We must decide next what consequences attach when a municipal zoning entity conducts a hearing subsequently found to be invalid because of failure to comply with statutory requirements for prehearing notice. Since colonial days, local government has been conducted in town meetings where the will of the people is given expression. It has been well settled since the early nineteenth century that any action taken in a town meeting is without legal effect when statutory provisions as to notice prior to the meeting are not complied with. Hayden v. Noyes, 5 Conn. 391, 396 (1824); see also Pinney v. Brown, 60 Conn. 164, 168-69, 22 A. 430 (1891), and cases cited therein. This same longstanding principle has been repeatedly applied in the context of actions taken by administrative tribunals, such as zoning bodies.
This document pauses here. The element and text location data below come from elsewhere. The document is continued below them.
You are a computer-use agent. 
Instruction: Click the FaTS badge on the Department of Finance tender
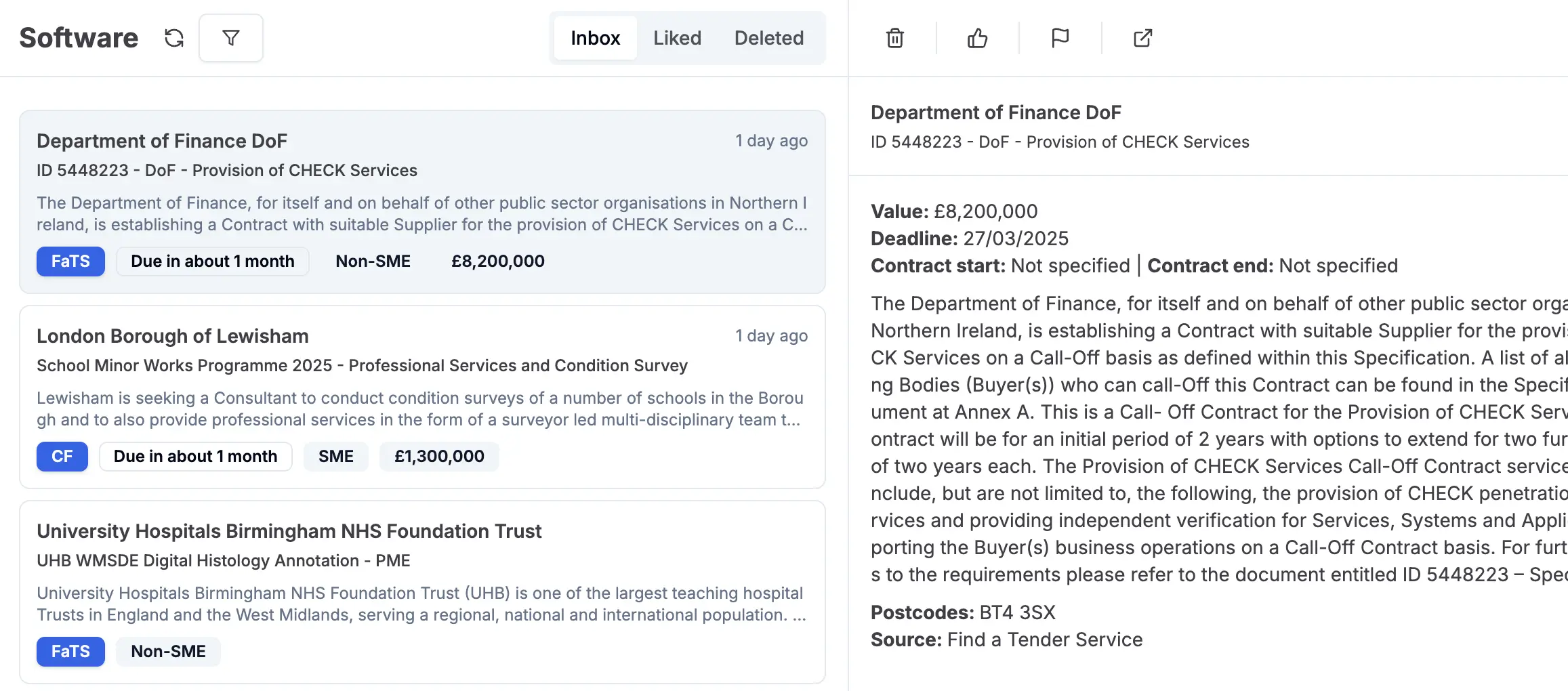click(70, 261)
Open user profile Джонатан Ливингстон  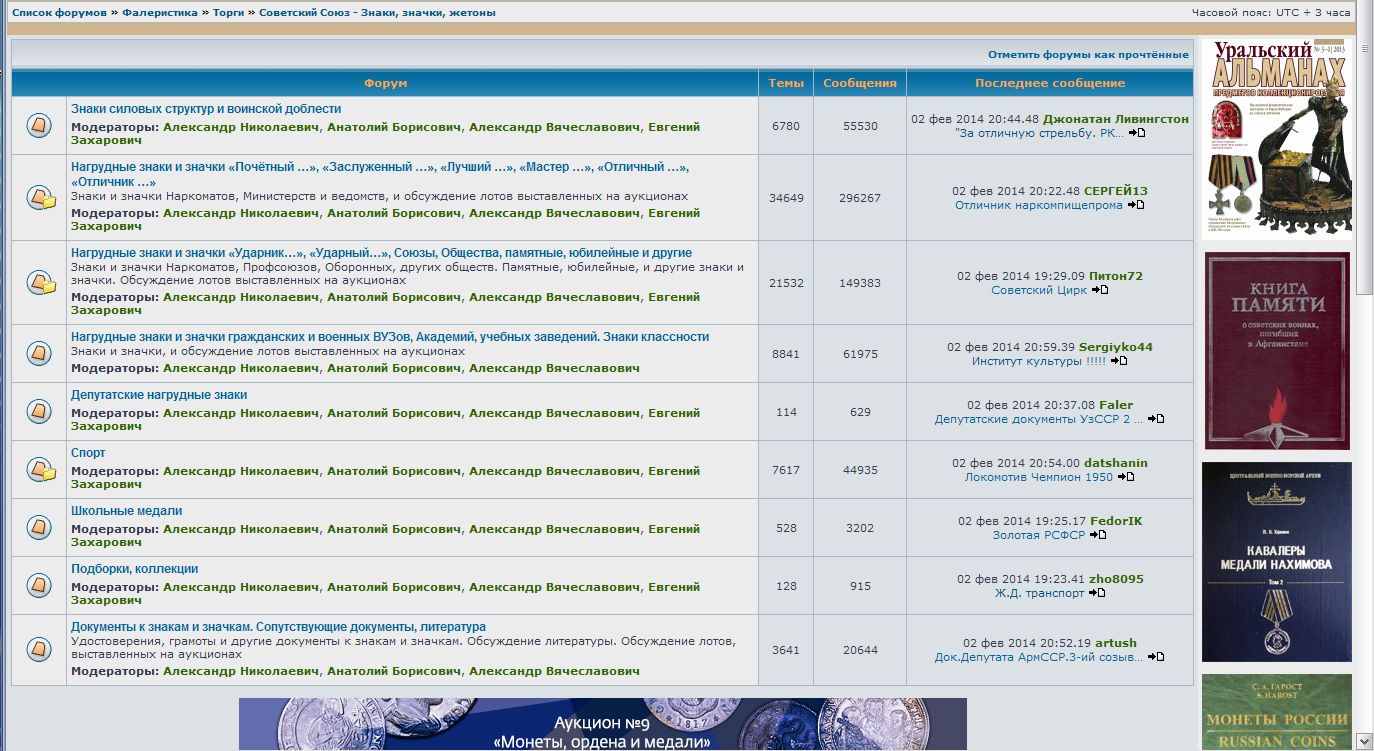click(x=1116, y=119)
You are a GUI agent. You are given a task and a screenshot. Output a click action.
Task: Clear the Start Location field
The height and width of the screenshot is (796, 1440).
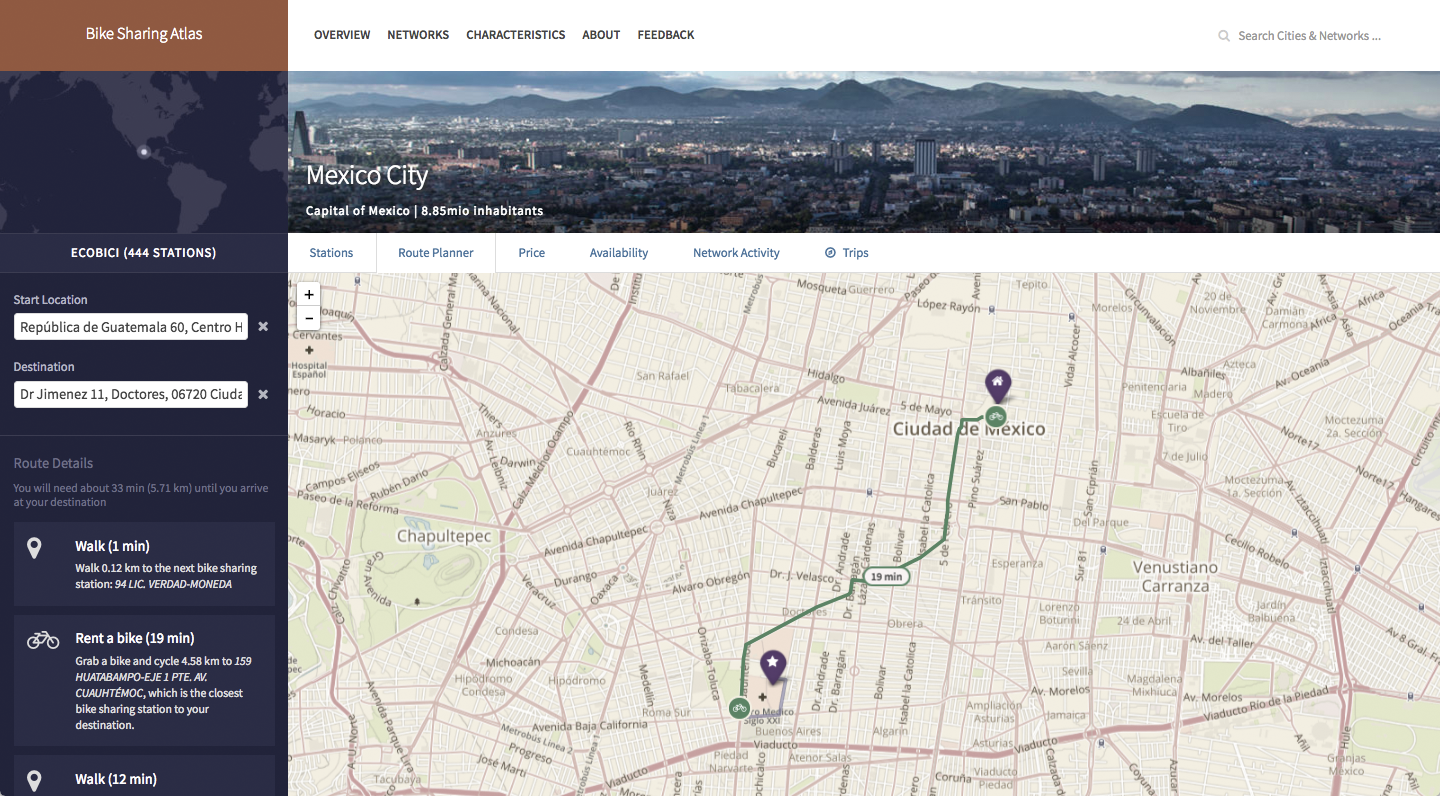pos(263,327)
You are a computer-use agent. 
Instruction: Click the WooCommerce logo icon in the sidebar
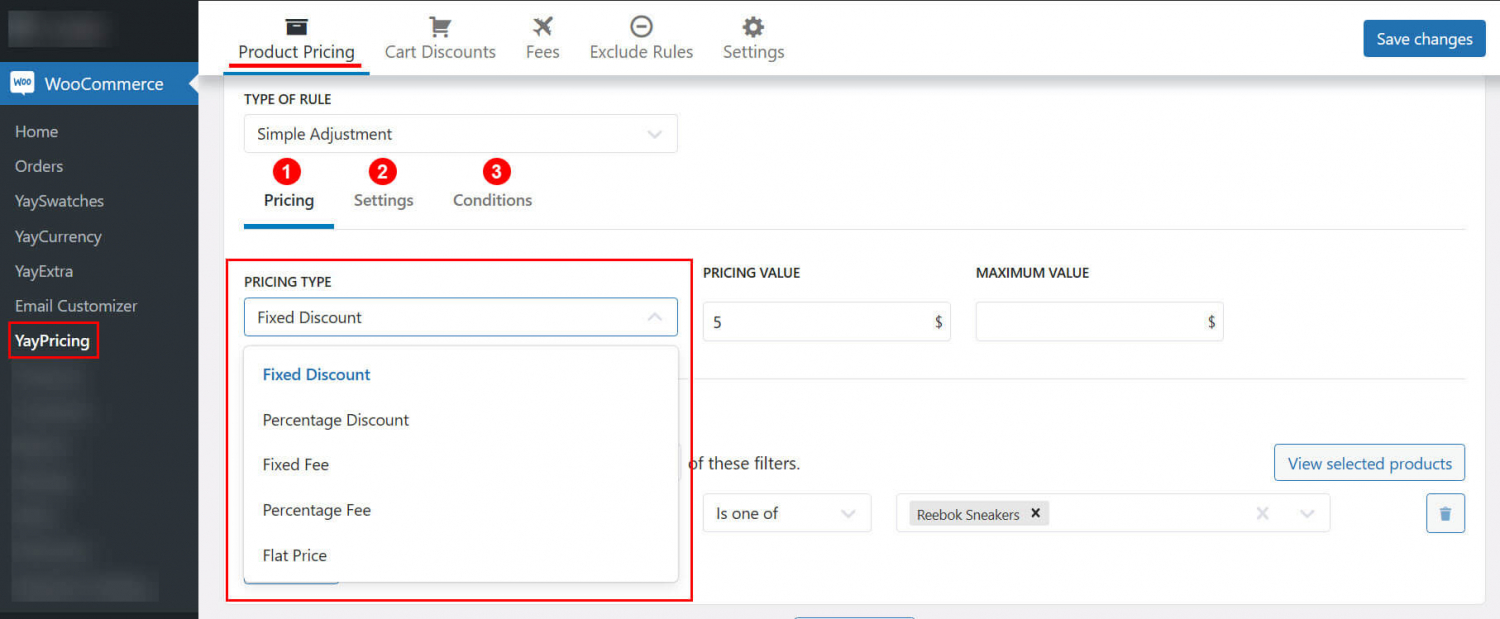(22, 84)
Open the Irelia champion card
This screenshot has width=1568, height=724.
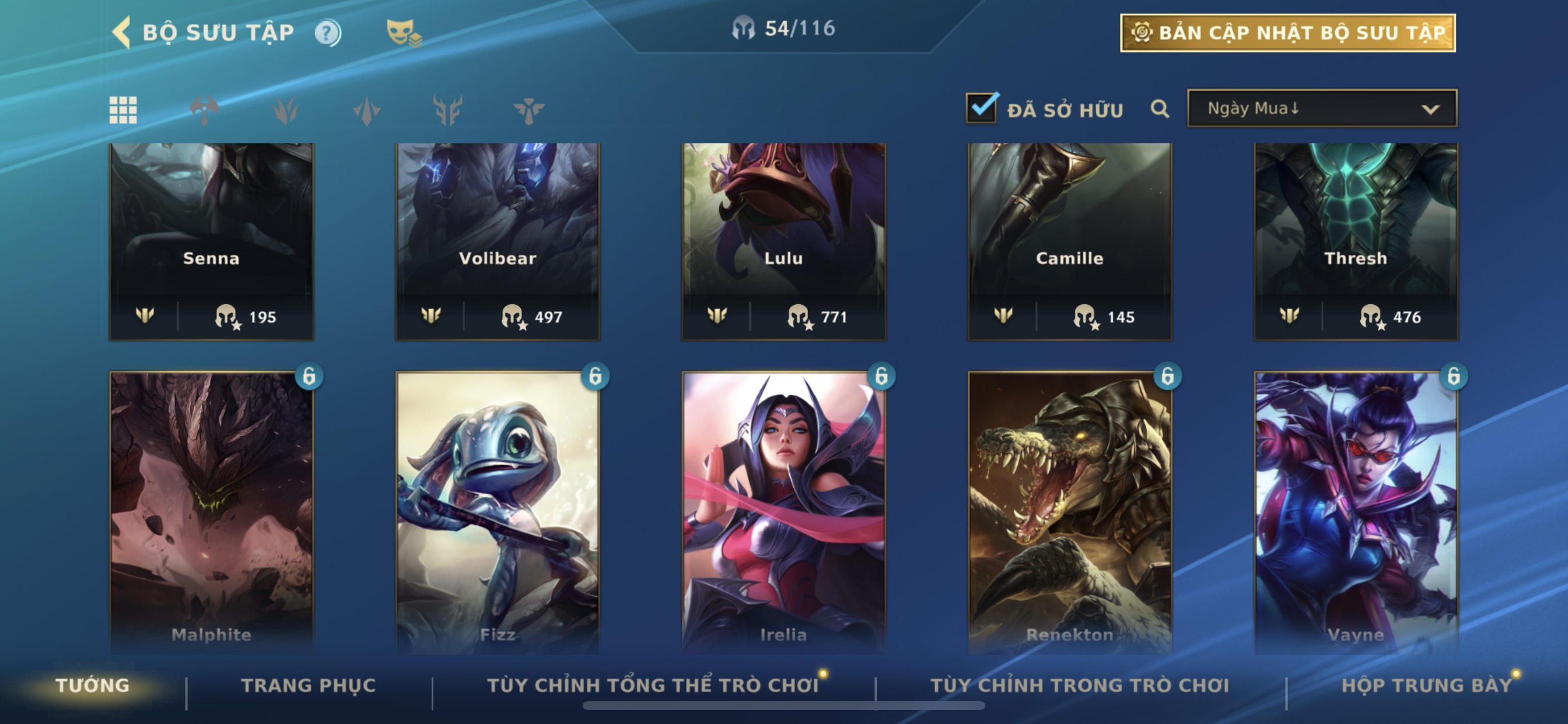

While the warning need not be couched in language of technical nicety, it must specify the business to be transacted. Bull vs.Town of Warren, 36 Conn. 83, 85; Bedard vs. Cunneen, 111 id. 338, 341. Many cases deal with the matter under discussion, but all of them seem to stand on the principle expressed in South School District vs. Blakeslee,, 13 Conn. 227, 234, that the business to come before the meeting must be so stated in the warning that the legal voters may fairly understand the purpose for which they are to convene. Hayden vs. Noyes, 5 Conn. 391; Bartlett vs. Kinsley, 15 id. 327; Baldwin vs. Town of North Branford, 32 id. 47; Brooklyn Trust Co. vs. Town of Hebron, 51 id. 22; Wright vs. North School District, 53 id. 576; Woodward vs. Reynolds, 58 id. 486; Pinney vs. Brown, 60 id. 164; State ex rel. Johnson vs. Atchison, 105 id. 315. Obviously, there is nothing expressly stated in the warning as to the proposed rescission of the March vote. And measured in the light of the principle above stated, the warning does not refer inferentially with sufficient clarity, if at all, to the action the meeting eventually took.